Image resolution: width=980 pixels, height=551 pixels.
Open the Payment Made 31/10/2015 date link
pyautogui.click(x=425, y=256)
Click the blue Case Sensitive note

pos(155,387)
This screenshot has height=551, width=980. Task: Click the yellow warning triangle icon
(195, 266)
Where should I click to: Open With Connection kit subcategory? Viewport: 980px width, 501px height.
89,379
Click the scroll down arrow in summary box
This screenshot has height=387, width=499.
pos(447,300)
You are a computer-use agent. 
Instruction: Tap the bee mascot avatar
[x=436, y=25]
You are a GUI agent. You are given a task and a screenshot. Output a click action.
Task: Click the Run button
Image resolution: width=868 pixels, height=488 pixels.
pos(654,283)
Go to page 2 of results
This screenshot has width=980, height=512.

#####

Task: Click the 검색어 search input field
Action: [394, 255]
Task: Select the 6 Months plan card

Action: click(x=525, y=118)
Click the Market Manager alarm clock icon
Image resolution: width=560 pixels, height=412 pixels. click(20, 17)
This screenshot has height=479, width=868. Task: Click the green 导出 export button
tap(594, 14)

#####

**What the exercise asks**
Bring together all lines of the entries above in which the string "agent" occurs.

**Output for this exercise**
You are a computer-use agent. 
You are a GUI agent. You are given a task and a screenshot. Output a click action.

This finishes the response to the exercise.